Court of Appeals of Ohio
Feb 19, 1932
180 N.E. 388 (Ohio Ct. App. 1932)

Opinion

Decided February 19, 1932.

Writ of prohibition — Extraordinary remedy not absolute right except in absence of another remedy — Writ lies against court competent to determine its own jurisdiction, when — Writ denied to party submitting jurisdictional question to court, when — Writ lies when assumed jurisdiction clearly not confided to court, when — Jurisdiction of application to modify judgment after term.

1. The extraordinary remedy of prohibition is not one of absolute right except in the absence of any other remedy.

2. A writ of prohibition should not issue against a court competent to pass upon its own jurisdiction, unless such court is without jurisdiction of the subject-matter of the action or is exceeding its legitimate powers.

3. Where the party asking for a writ of prohibition against a court competent to pass upon its own jurisdiction has submitted to said court the question of jurisdiction, the writ should be denied, although such court has erroneously decided that it has jurisdiction, if the ordinary and usual remedies provided by law, such as appeal or proceedings in error, are adequate and available.
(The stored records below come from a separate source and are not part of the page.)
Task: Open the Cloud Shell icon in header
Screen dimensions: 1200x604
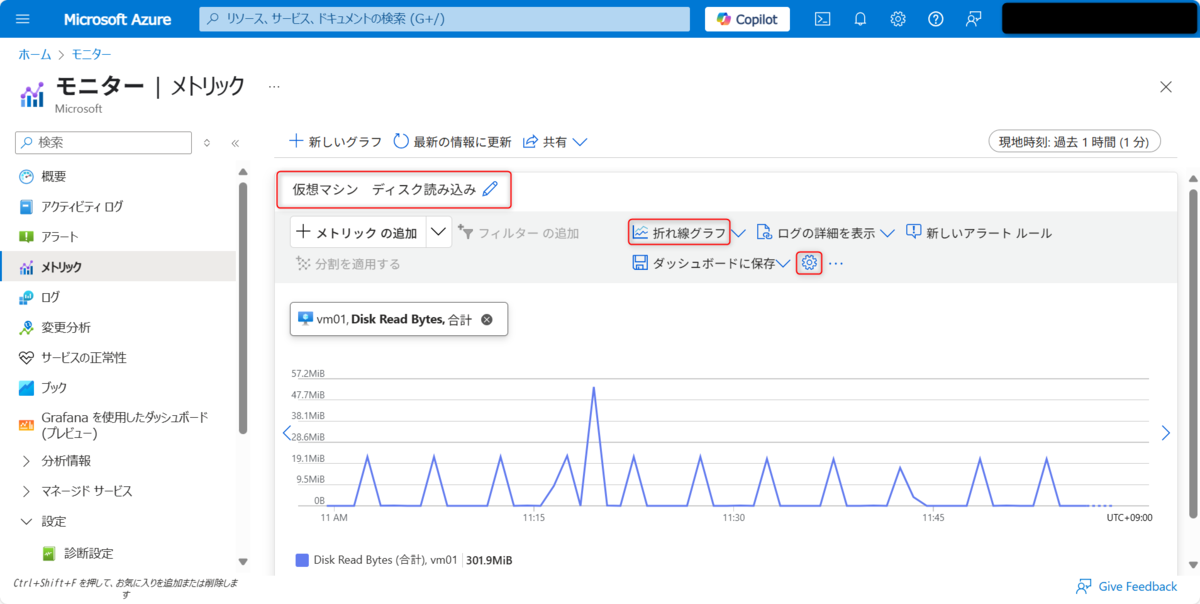Action: pos(822,19)
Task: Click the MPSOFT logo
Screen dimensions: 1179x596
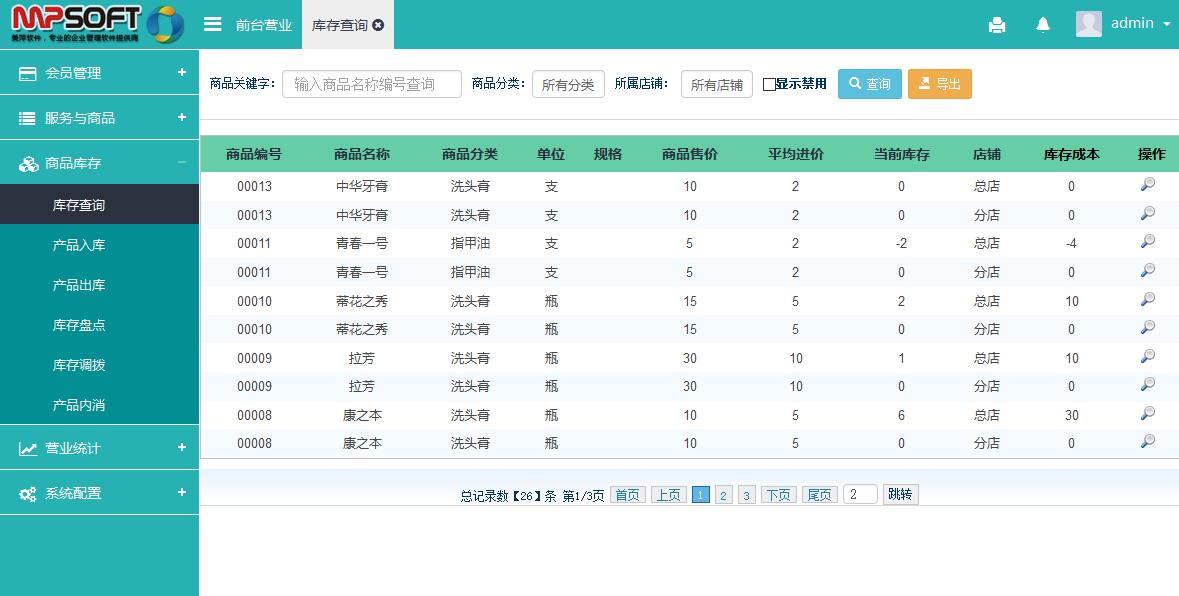Action: pos(97,24)
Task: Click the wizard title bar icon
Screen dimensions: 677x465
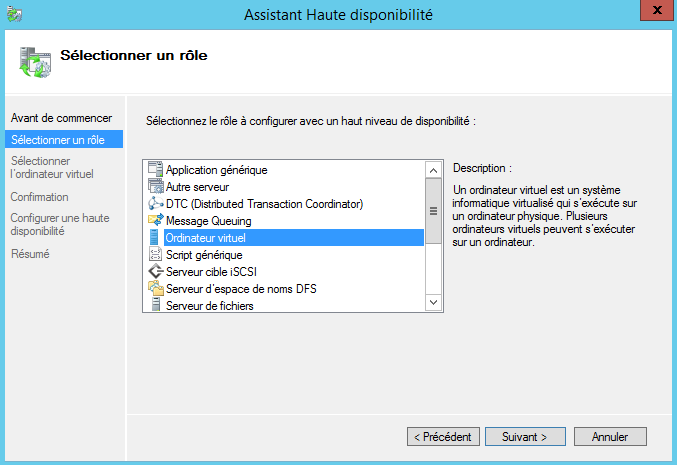Action: (13, 14)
4. If a court competent to pass upon its own jurisdiction decides that it has jurisdiction of a subject which clearly is not confided to it by the fundamental law from which it derives its existence and powers, it should be held that the ordinary and usual remedies provided by law for review are not adequate, and a writ of prohibition should be issued; but if the jurisdiction of the court depends upon facts and circumstances which the court passes upon in determining its jurisdiction, it should be held that the ordinary and usual remedies provided by law for review are adequate, and a writ of prohibition should not be issued.

IN PROHIBITION.

Messrs. Rockwell, Grant, Thomas Buckingham, for plaintiff. Messrs. Schnee, Grimm Belden, for defendant.
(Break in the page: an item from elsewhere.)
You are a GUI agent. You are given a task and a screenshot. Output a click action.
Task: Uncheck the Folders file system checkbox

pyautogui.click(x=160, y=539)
In this case we are asked to issue a writ of prohibition to prevent defendant, as a judge of the common pleas court, from hearing and deciding matters raised by an application filed in a certain case in that court.

It appears from the petition for a writ of prohibition that on June 6, 1931, the court of common pleas, in an action of which it had jurisdiction of the subject-matter and of the parties, entered a judgment which finally disposed of the issues involved in that case, and that at the next term of said court the application in question was filed by some of the parties to that suit and others; but the petition does not set forth what that application is.
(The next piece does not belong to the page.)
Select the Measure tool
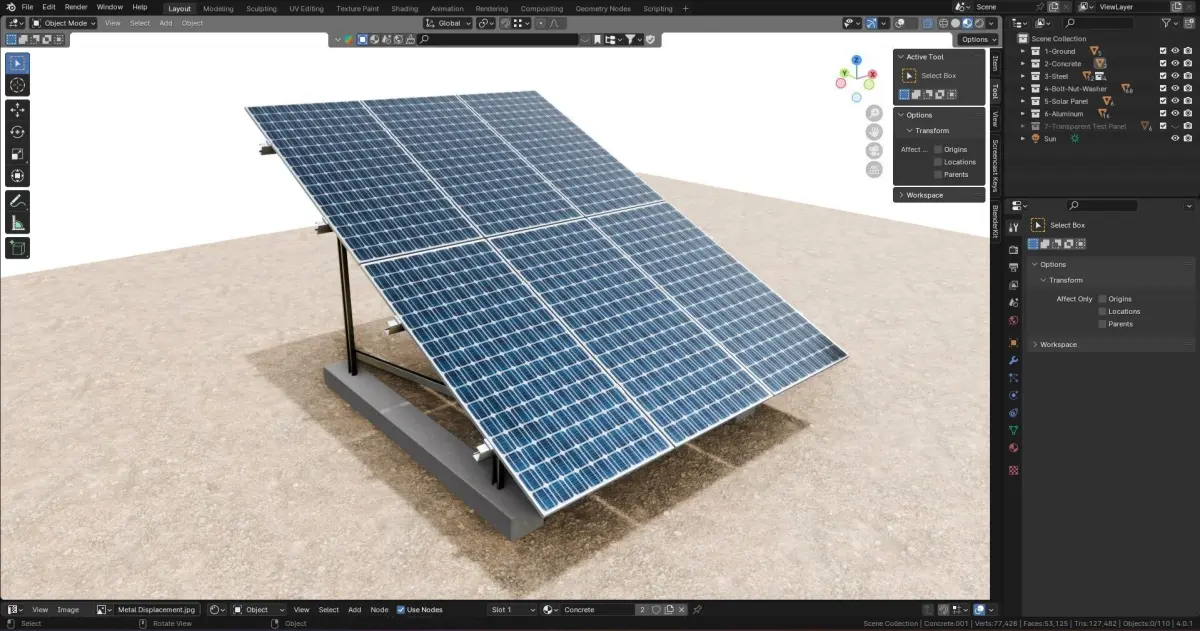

However, the petition does set forth that the common pleas court will entertain said application and "will unlawfully modify or vacate the order and decree of the former term, to wit, of June 6, 1931." The petition also sets forth that the parties who are seeking said writ of prohibition filed a motion in said common pleas court asking that court to dismiss said application on the ground that that court had no jurisdiction to hear and entertain the same, and that upon the hearing of the motion the court determined that it had jurisdiction and set a day for the hearing of the application.

It therefore appears from said petition for a writ of prohibition that said application involves the modification or vacation of the judgment or decree of June 6, 1931, and that said application was filed at the first term subsequent to the entering of said order or judgment of June 6, 1931.

We are unable to say that the common pleas court does not have jurisdiction of the subject-matter involved in the application. We know that the common pleas court does have jurisdiction of the subject-matter of the modification and vacation of its judgments after the term at which they are rendered, and for aught that appears such jurisdiction has been properly invoked; and it is also settled that if the court has jurisdiction of the subject-matter involved in the controversy, and such jurisdiction has been properly invoked, a writ of prohibition should not issue to prohibit it from exercising such jurisdiction.

As applied to courts having power to pass upon their own jurisdiction, the writ of prohibition may be issued only when the court is without jurisdiction of the subject-matter, or such jurisdiction has not been properly invoked, and even then it should not be issued, except under exceptional circumstances, if the question of jurisdiction has been submitted to and determined by the court against which the writ of prohibition is sought, for in such case the complainant usually has a full and adequate remedy at law. State, ex rel. Emery-Thompson Machinery Supply Co., v. Jones, 96 Ohio St. 506, at page 511, 118 N.E. 115.

If it is claimed that a court does not have jurisdiction of a particular case or matter which is embraced within the subject-matter of its general jurisdiction, the only way in which such claim may be determined is by submitting such question to the court, and if the judgment is claimed to be erroneous, prosecuting error or appeal.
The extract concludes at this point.